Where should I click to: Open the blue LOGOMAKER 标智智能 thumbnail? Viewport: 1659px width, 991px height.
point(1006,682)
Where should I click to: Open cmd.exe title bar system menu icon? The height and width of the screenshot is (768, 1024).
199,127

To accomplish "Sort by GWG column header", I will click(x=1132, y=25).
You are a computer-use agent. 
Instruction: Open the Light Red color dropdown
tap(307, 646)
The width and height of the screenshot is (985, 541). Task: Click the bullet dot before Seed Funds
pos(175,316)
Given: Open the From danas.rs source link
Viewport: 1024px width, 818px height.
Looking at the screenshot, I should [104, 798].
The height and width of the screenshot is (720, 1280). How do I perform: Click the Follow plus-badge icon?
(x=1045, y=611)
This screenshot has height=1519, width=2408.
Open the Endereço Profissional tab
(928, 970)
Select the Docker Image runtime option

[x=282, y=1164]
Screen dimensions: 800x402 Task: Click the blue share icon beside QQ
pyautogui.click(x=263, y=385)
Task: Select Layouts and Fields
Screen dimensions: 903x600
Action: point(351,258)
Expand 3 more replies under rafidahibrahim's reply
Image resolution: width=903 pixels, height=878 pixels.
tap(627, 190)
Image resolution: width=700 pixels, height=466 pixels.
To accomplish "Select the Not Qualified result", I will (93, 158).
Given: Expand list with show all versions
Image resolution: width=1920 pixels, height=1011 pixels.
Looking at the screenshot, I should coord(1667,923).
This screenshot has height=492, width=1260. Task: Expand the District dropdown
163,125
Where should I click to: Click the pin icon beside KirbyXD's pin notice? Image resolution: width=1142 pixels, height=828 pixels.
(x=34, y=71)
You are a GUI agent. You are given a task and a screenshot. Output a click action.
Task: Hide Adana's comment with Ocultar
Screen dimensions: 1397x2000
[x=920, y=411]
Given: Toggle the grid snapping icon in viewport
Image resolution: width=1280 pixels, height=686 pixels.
━━━━━━━━━━━━━━━━
Your task:
Copy every one of the records above, line by line and character for character.

Final result:
Where should I click to: Open the blue LOGOMAKER 标智智能 thumbnail? Viewport: 1659px width, 991px height.
point(1006,682)
Where should I click to: Open cmd.exe title bar system menu icon? The height and width of the screenshot is (768, 1024).
199,127

To accomplish "Sort by GWG column header", I will click(x=1132, y=25).
You are a computer-use agent. 
Instruction: Open the Light Red color dropdown
tap(307, 646)
The width and height of the screenshot is (985, 541). Task: Click the bullet dot before Seed Funds
pos(175,316)
Given: Open the From danas.rs source link
Viewport: 1024px width, 818px height.
Looking at the screenshot, I should [104, 798].
The height and width of the screenshot is (720, 1280). How do I perform: Click the Follow plus-badge icon?
(x=1045, y=611)
This screenshot has height=1519, width=2408.
Open the Endereço Profissional tab
(928, 970)
Select the Docker Image runtime option

[x=282, y=1164]
Screen dimensions: 800x402 Task: Click the blue share icon beside QQ
pyautogui.click(x=263, y=385)
Task: Select Layouts and Fields
Screen dimensions: 903x600
Action: point(351,258)
Expand 3 more replies under rafidahibrahim's reply
Image resolution: width=903 pixels, height=878 pixels.
tap(627, 190)
Image resolution: width=700 pixels, height=466 pixels.
To accomplish "Select the Not Qualified result", I will (93, 158).
Given: Expand list with show all versions
Image resolution: width=1920 pixels, height=1011 pixels.
Looking at the screenshot, I should coord(1667,923).
This screenshot has height=492, width=1260. Task: Expand the District dropdown
163,125
Where should I click to: Click the pin icon beside KirbyXD's pin notice? Image resolution: width=1142 pixels, height=828 pixels.
(x=34, y=71)
You are a GUI agent. You are given a task and a screenshot. Output a click action.
Task: Hide Adana's comment with Ocultar
Screen dimensions: 1397x2000
[x=920, y=411]
Given: Toggle the grid snapping icon in viewport
Image resolution: width=1280 pixels, height=686 pixels.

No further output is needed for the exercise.